New here, need advice..

Discussions related to the 1.36.x series of ZoneMinder
Post Reply
Kb00
Posts: 2
Joined: Mon Oct 25, 2021 5:46 am

New here, need advice..

Post by Kb00 »

I've been searching around for software that might fulfill a specific need. I don't know if ZoneMinder hits the target or not so I've come to ask..

A few neighbors here and myself thought of getting some cameras setup on our properties. The idea has been tossed around about having some cameras each of us host that are accessible to one another - networking our cameras together for viewing at one time.
I'm doing my best to avoid nest/ring crap as a privacy advocate and trying to keep it out of "the cloud" and foss if possible.

When landing on BlueIris, it appeared the only thing I could do is have each neighbor host a vpn and we'd have to switch vpn connections to which set of cameras we wish to access, and then log into the camera system - unable to view all at once.
It would appear there's a software limitation that doesn't necessarily have to exist for aggregating multiple vpn connections for a centralized perspective; seeing all cameras that we're allowing each other access to at one time.

Can ZoneMinder pull this off? Does anyone else here have a similar use-case?
tortho
Posts: 11
Joined: Tue May 25, 2021 8:56 pm
Location: Sandefjord, Norway

Re: New here, need advice..

Post by tortho »

@Kb00 Im a newbie myself but I suspect that Zoneminders multiple server install might work for that task.
While awaiting some more advanced user you might have a look at this one: https://zoneminder.readthedocs.io/en/st ... erver.html
User avatar
Andyrh
Posts: 243
Joined: Sat Oct 28, 2017 3:55 am

Re: New here, need advice..

Post by Andyrh »

An option would be to allow the camera to be stream over the internet. This has risks as cameras tend to not be secure. While the connection may not be 100%, I suspect it will work. You would need to do the math on the bandwidth needed, ZM will show the bandwidth it is using for each stream.
A VPN would be best for security, but will require at least one of the group to be capable of maintaining the VPNs and routes and everyone has to be on a different subnet. A bunch of 192.168.1.x networks will not work.

If you are symmetrical 1Gb bandwidth will not be an issue.

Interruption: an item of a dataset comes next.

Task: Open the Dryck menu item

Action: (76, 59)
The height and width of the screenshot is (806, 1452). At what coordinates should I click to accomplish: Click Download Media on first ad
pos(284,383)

ZM is easy to install with the "easy way" script and can be tested on most any PC.

I have thought about the same thing, but none of my neighbors are technically inclined.

Depending on distances, WiFi bridges? Sort of a crazy idea...
Andy
o||||o

Ubuntu 22.04
ZM 1.36.33
E5-1650-v4 Xeon
16 GB RAM
6 cameras -> 54 FPS modect
bbunge
Posts: 2930
Joined: Mon Mar 26, 2012 11:40 am
Location: Pennsylvania

Re: New here, need advice..

Post by bbunge »

To add a bit to the prior post..
Each neighbor will need a router that does DDNS and port forwarding. The cams do not need to be the same but I would keep the frame rate to 5 FPS and a low resolution to minimize bandwidth use. The cams to be port forwarded through the router firewall.
The NVR, Zoneminder would work, will be hosted on one home network and port forwarded on a secure socket so all the neighbors can access it. User ID and passwords are a must. The cams will be accessed by the NVR via the home owners router URL. Note that the use of a VPN client on the router could mess things up.
Zoneminder can be installed on an old PC. Ubuntu is a good choice for beginners. With the recent Zoneminder builds that use video pass through the load has been reduced greatly. Cams exposed to the internet pose a security risk so should have good password security enabled.
alabamatoy
Posts: 349
Joined: Sun Jun 05, 2016 2:53 pm

Re: New here, need advice..

Post by alabamatoy »

bbunge wrote: Mon Oct 25, 2021 1:04 pm Cams exposed to the internet pose a security risk so should have good password security enabled.
Or use a FW/router that can limit access to only the ZM server IP. That's certainly not bulletproof, but it would dramatically reduce the risk posed by allowing Internet access to the cams.
Kb00
Posts: 2
Joined: Mon Oct 25, 2021 5:46 am

Re: New here, need advice..

Post by Kb00 »

@Andyrh
Yeah i was leaning towards the vpn route of things due to the security over opening ports..
The wifi bridge idea definitely came to mind - i think ideally, the cameras would exist on a network unto themselves where each of us access them with our own levels of access based on login credentials. We're just too far apart in the middle if nowhere with no way to power them at the points they'd need to be in to link us. It's a great idea but unfortunately not feasible.

@bbunge
Correct me if I'm wrong
This does sound like exactly what would do the trick, but sounds like it's taking the most liberties with security. Cameras pointing directly out through opened fw ports?
Even ZM port forwarded is a risk of the same nature, because in both cases, you're opening a port. Regardless of user credentials, it's your network that opens itself to vulnerabilities with open ports.

@alabamatoy
Agreed. A static route/nat could lessen that impact.
User avatar
Andyrh
Posts: 243
Joined: Sat Oct 28, 2017 3:55 am

Re: New here, need advice..

Post by Andyrh »

Not trying to spend your money, but there are POE port extenders for Ethernet that push POE and 100Mb over RG6 to around 800'.
I have done minor research for adding cameras to the RC field I fly at and some of the runs would be in the 600' range.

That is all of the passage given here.